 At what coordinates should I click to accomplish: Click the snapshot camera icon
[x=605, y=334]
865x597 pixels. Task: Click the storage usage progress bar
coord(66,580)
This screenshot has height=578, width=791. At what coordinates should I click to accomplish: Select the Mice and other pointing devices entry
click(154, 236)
...
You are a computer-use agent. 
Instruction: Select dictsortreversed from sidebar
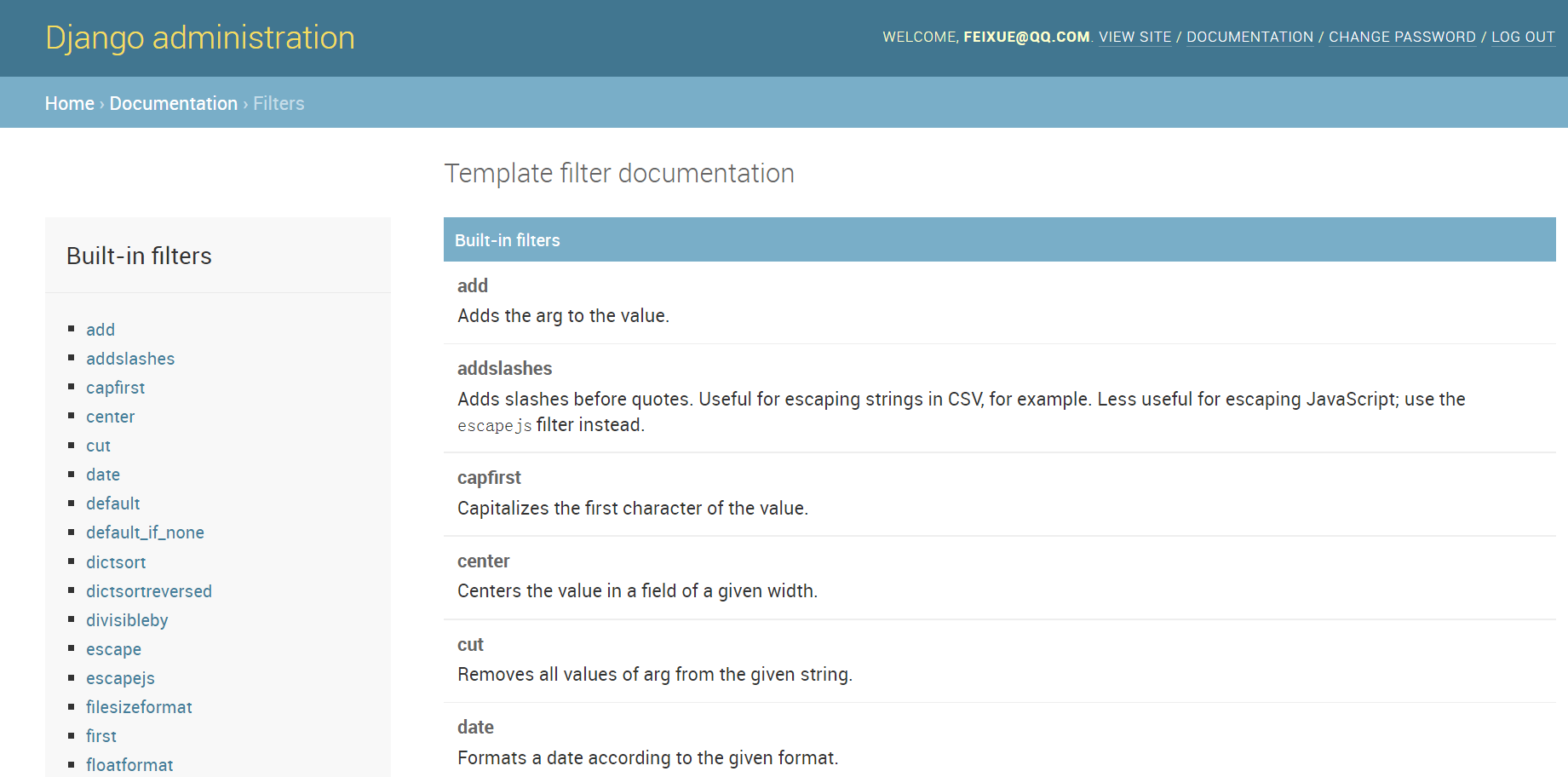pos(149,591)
* * *
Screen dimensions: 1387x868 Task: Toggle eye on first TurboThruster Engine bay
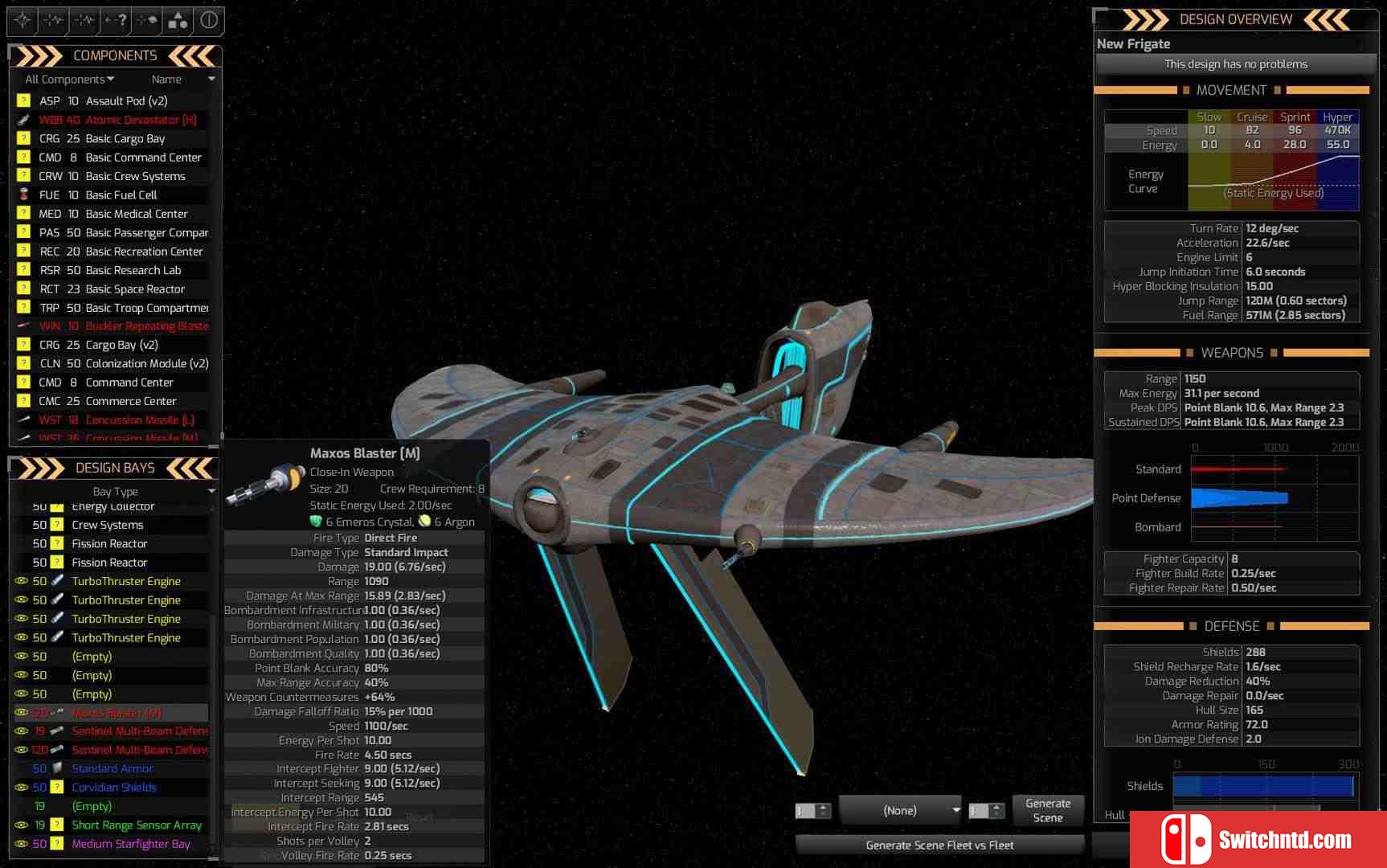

* **JOB**: Rewrite the records from the line with "At what coordinates should I click to accomplish: Click" to the line with "click(154, 236)", changing "progress bar" to "meter" and leaving everything else the same.

* **RESPONSE TO THIS TASK**:
 At what coordinates should I click to accomplish: Click the snapshot camera icon
[x=605, y=334]
865x597 pixels. Task: Click the storage usage meter
coord(66,580)
This screenshot has height=578, width=791. At what coordinates should I click to accomplish: Select the Mice and other pointing devices entry
click(154, 236)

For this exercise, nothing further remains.